The proposed Mixed YOLOv3-LITE fuses deep and shallow features and output feature maps at different scales to maximize the utilization of the original features by incorporating ResBlocks and parallel structures.
The convolution layers of the Mixed YOLOv3-LITE detector are shallower and narrower, which reduce the amount of computation and the number of trainable parameters to speed up the operation of the network.
Mixed YOLOv3-LITE with fewer parameters—only about 5.089 million—is a lightweight real-time network that can be implemented on mobile terminals and other non-GPU based devices.

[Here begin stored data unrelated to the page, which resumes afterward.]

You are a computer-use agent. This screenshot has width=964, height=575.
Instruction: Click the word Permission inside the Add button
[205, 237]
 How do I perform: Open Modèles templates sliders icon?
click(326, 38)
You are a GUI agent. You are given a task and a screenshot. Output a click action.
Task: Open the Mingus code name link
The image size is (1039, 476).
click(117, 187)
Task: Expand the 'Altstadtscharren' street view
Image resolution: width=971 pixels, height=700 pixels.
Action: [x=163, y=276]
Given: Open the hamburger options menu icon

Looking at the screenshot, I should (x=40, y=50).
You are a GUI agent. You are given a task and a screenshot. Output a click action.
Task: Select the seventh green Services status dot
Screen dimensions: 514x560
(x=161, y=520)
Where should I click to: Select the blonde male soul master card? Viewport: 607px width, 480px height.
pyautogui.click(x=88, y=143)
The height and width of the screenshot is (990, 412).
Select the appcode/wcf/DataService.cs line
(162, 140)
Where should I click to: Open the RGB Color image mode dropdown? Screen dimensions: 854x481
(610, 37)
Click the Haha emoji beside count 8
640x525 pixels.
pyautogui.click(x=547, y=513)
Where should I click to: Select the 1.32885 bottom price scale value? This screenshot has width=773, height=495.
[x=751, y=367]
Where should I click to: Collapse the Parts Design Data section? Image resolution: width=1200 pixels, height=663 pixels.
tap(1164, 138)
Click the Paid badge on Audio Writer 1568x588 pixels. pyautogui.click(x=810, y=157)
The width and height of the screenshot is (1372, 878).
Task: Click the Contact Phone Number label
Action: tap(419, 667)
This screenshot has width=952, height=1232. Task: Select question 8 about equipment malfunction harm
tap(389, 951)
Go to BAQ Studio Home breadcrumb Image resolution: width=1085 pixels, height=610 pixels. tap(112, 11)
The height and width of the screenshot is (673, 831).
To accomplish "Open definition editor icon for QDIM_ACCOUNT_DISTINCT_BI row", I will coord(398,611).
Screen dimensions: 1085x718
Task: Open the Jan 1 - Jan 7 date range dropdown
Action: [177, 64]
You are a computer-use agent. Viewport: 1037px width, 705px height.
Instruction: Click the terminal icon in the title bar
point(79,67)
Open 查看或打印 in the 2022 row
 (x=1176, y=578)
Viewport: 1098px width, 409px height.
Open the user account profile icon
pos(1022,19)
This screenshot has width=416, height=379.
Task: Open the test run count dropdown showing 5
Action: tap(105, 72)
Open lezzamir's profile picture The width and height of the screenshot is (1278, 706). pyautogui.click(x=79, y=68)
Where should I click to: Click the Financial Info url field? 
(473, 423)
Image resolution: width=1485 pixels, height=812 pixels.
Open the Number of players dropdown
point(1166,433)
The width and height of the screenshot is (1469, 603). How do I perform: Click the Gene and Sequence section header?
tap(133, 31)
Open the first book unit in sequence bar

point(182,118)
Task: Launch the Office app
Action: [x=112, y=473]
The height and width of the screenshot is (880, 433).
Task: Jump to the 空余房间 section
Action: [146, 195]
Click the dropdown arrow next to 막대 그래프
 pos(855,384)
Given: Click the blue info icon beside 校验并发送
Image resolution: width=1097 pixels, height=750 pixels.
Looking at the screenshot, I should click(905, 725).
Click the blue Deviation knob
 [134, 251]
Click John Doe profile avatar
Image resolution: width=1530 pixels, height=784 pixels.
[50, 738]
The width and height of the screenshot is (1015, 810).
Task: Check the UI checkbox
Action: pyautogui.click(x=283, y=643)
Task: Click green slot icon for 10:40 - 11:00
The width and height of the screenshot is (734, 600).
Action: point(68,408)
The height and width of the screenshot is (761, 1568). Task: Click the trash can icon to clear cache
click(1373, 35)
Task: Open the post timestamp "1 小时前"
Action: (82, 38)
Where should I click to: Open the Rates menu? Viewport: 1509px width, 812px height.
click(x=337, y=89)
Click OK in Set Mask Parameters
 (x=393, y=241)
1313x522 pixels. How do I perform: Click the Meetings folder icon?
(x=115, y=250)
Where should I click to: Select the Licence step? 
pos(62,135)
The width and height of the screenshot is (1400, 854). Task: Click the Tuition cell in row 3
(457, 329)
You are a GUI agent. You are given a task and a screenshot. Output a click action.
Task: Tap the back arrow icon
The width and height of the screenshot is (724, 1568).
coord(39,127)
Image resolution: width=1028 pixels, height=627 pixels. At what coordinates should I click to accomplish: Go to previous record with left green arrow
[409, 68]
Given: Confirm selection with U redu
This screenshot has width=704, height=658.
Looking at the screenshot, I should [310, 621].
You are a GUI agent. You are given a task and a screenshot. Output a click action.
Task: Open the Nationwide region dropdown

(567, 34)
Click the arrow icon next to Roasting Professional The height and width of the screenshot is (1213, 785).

The remainder of this paper is organized as follows. Section 2 describes several complex networks with high precision and some efficient lightweight networks. Section 3 presents the proposed network model and describes its structure in detail. Section 4 describes the datasets, evaluation indicators, and experimental conditions adopted in the model evaluation process. It also describes comparative experiments carried out to assess the model and compares the experimental results with different datasets. Finally, Section 5 presents conclusions drawn from the results and future prospects.

2. Related Work

2.1. Complex Networks with High Precision

In this subsection, complex neural networks such as ResNet, YOLOv3, and HRNet are described in detail. We extracted their core structures for use in the experiments of this study.

2.1.1. Deep Residual Network (ResNet), DenseNet, and Dual-Path Network (DPN)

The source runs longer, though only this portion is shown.